Task input section start

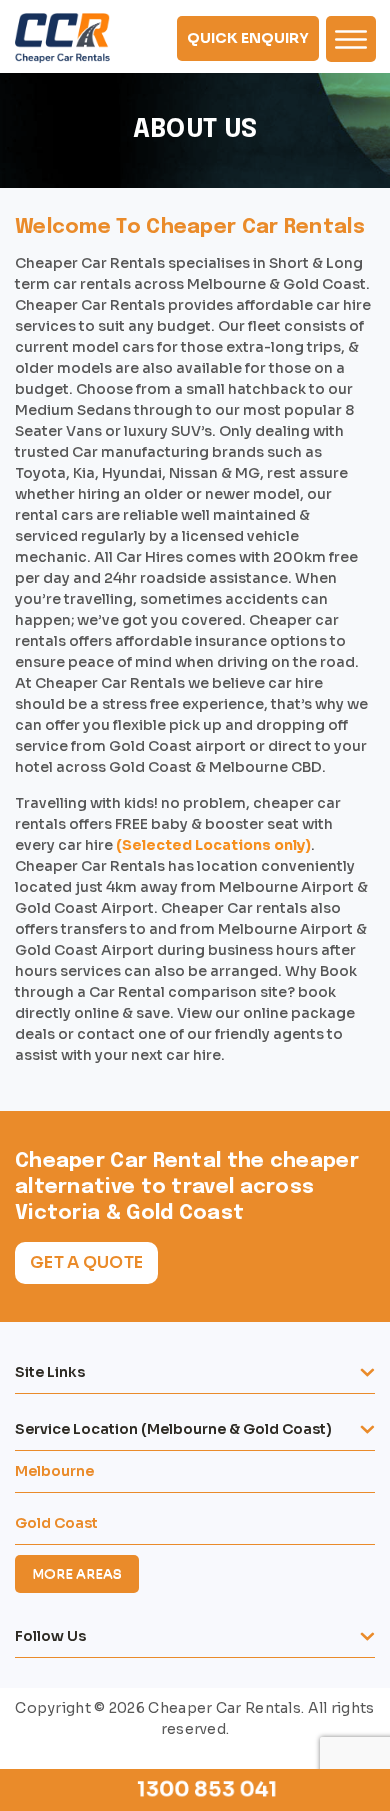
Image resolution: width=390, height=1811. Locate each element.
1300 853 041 (208, 1790)
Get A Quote (86, 1262)
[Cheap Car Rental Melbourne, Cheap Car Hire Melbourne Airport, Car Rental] (62, 38)
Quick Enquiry (248, 38)
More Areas (77, 1573)
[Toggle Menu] (351, 39)
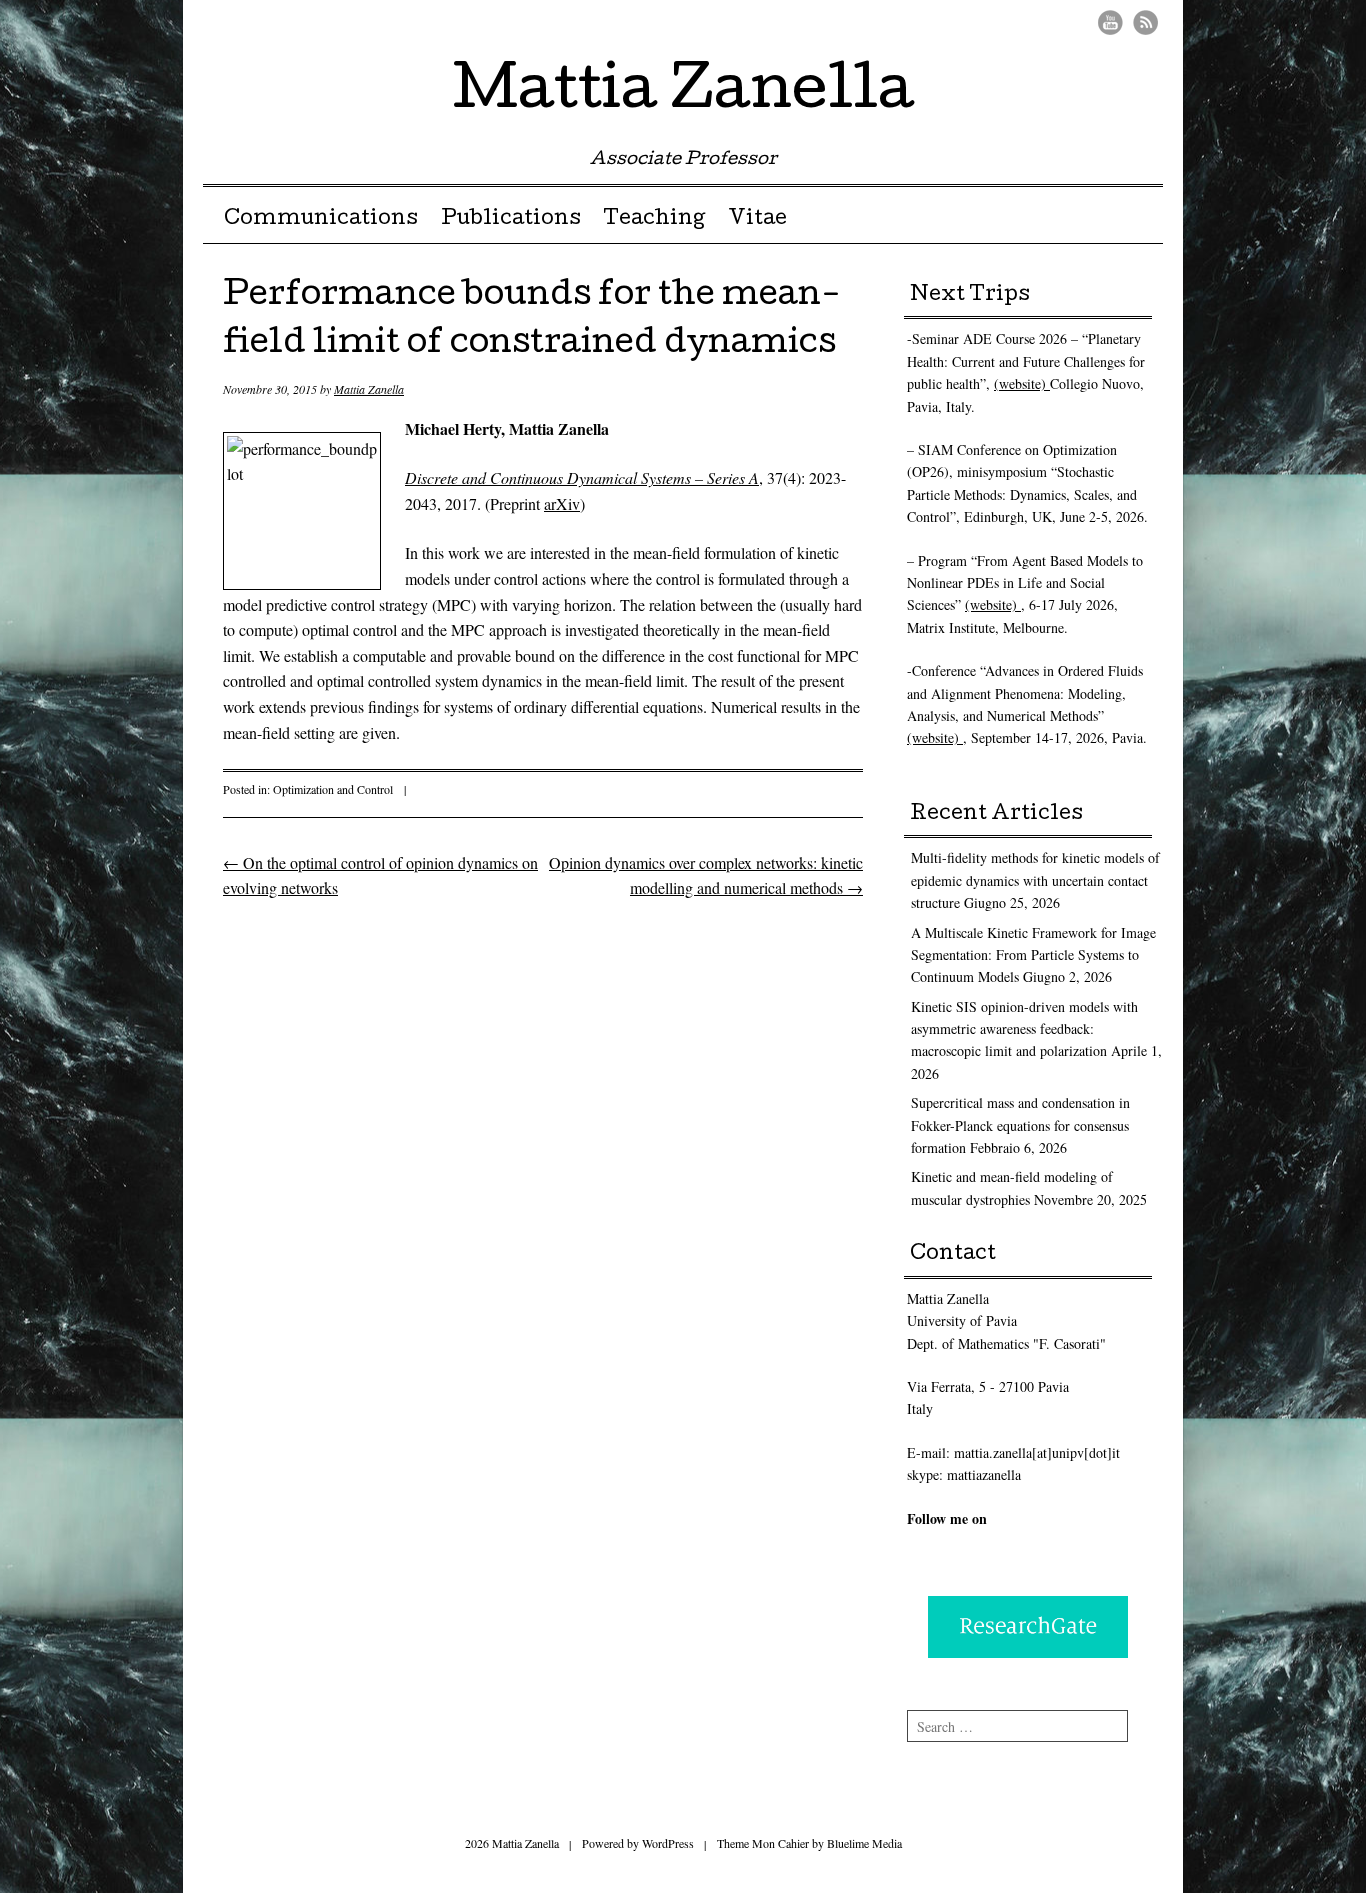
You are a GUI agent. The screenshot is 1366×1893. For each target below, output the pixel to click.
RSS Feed (1145, 22)
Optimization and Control (333, 789)
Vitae (757, 220)
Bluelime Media (864, 1843)
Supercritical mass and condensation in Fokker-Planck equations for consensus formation (1020, 1125)
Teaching (654, 220)
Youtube (1110, 22)
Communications (321, 220)
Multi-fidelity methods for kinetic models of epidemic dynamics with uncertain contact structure (1035, 880)
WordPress (668, 1843)
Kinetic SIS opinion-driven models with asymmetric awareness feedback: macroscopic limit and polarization (1024, 1029)
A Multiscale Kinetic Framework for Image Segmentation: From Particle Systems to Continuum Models (1033, 955)
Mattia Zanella (683, 94)
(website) (1022, 383)
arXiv (562, 503)
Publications (511, 220)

Task input section end

**Your instructions:** From the listing above, pick out every line containing "with".

**Solved problem:**
Multi-fidelity methods for kinetic models of epidemic dynamics with uncertain contact structure (1035, 880)
Kinetic SIS opinion-driven models with asymmetric awareness feedback: macroscopic limit and polarization (1024, 1029)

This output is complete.